Simplemente fútbol
Una gran noche. No cabe duda que San Martín fue el gran protagonista de esta tercera fecha del Torneo de Liguillas.
La goleada por 3-0 ante Alianza Lima en el estadio Nacional dejó como mensaje que sí se puede obtener una victoria jugando al fútbol, plasmando una identidad de juego y brindado un espectáculo atractivo a los que asistieron a esta contienda deportiva. 
 
Lo sucedido en el Nacional es el producto de un plan de trabajo realizado por el comando técnico junto a un grupo de jóvenes comprometidos con este proyecto, asimismo, con los objetivos trazados para esta temporada. 
Desde el pitazo inicial, los santos transmitieron seguridad al tomar la posesión del balón. Mediante los pases cortos y largos, condujeron a la desesperación de los íntimos, quienes solo veían pasar el balón de un lado a otro, sin tener participación con el esférico. Aquella seguridad del equipo del profesor José del Solar se vio reflejada en la ejecución del primer gol (penal) anotado por Cristian Ortiz, quien picó fríamente el balón desconcertando al portero Butrón. Previo al gol, San Martín había generado tres ocasiones claras para abrir el marcador. 
En la segunda mitad, Alianza intentó reaccionar ante el reclamo y desesperación de sus hinchas. Sin embargo, no lograron su propósito por el gran rendimiento de la defensa santa. Los íntimos se arriesgaron al ir con todo al ataque, puesto que San Martín tenía las armas para contragolpear y estirar la diferencia. 
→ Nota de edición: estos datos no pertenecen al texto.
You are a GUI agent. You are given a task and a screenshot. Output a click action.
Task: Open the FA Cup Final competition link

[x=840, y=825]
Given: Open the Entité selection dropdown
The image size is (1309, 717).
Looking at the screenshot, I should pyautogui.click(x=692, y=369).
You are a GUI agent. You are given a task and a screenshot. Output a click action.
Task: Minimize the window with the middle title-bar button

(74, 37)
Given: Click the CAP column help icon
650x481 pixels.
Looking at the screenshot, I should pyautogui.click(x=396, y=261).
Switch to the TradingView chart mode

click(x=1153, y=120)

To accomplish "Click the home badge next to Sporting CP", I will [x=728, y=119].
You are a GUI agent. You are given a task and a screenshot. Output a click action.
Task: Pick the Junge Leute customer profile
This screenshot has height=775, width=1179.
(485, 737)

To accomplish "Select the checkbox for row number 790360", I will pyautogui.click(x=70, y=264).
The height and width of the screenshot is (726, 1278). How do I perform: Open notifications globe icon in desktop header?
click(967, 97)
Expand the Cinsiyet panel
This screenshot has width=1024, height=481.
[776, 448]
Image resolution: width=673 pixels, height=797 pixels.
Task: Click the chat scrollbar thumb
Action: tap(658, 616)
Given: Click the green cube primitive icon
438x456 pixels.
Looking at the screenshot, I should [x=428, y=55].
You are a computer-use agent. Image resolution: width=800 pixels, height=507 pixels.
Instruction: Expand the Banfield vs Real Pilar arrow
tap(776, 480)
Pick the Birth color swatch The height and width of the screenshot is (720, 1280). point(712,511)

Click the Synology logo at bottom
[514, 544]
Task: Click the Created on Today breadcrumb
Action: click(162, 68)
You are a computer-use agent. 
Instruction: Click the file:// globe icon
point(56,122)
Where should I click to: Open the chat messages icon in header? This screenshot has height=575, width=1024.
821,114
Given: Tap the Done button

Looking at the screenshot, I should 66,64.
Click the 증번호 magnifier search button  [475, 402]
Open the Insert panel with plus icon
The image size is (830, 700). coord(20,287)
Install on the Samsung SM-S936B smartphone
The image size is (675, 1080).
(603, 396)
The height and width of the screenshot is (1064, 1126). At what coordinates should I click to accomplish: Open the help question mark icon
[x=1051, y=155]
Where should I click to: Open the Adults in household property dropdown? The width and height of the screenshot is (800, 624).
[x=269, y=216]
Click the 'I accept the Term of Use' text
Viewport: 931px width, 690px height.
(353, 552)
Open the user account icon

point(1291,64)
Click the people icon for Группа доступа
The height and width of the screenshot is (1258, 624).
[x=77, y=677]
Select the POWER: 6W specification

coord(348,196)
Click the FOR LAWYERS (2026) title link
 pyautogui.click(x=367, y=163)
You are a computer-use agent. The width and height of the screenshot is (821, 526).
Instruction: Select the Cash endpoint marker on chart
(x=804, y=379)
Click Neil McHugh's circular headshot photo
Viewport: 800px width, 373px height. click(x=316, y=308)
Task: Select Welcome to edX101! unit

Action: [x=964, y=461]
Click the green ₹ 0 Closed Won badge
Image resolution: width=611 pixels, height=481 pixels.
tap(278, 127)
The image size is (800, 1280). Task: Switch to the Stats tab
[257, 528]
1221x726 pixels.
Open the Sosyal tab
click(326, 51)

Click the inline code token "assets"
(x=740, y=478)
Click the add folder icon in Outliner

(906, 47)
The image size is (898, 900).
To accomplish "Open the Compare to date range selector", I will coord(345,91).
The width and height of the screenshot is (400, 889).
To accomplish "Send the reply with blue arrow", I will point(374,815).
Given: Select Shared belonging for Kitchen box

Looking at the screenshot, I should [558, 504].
Y fue así como llegó el segundo, con la participación de los recientes refuerzos. William Palacios aprovechó la espalda de los defensores para escaparse con el balón hasta el área rival, sacando un potente remate que fue atajado por Butrón, pero en el rebote apareció Alexis Domínguez para rematar de zurda y ampliar la ventaja de los santos. 
Pese a ir ganando 2-0, el resultado no iba acorde con lo acontecido en el trámite del partido. Hasta que en otro contragolpe protagonizado por Palacios y Domínguez, Araujo le negó el gol a Joel Sánchez utilizando la mano para impedir que el balón ingrese al arco. Debido a esta acción, el árbitro expulsó al defensor y cobró la pena máxima. Joel Sánchez fue el encargado de cerrar con broche de oro rompiéndole el arco a Butrón (3-0). 
Sería injusto elegir al jugador del partido. Es evidente que los que arrancaron y los que ingresaron tuvieron un gran rendimiento. ¡Felicitaciones, muchachos!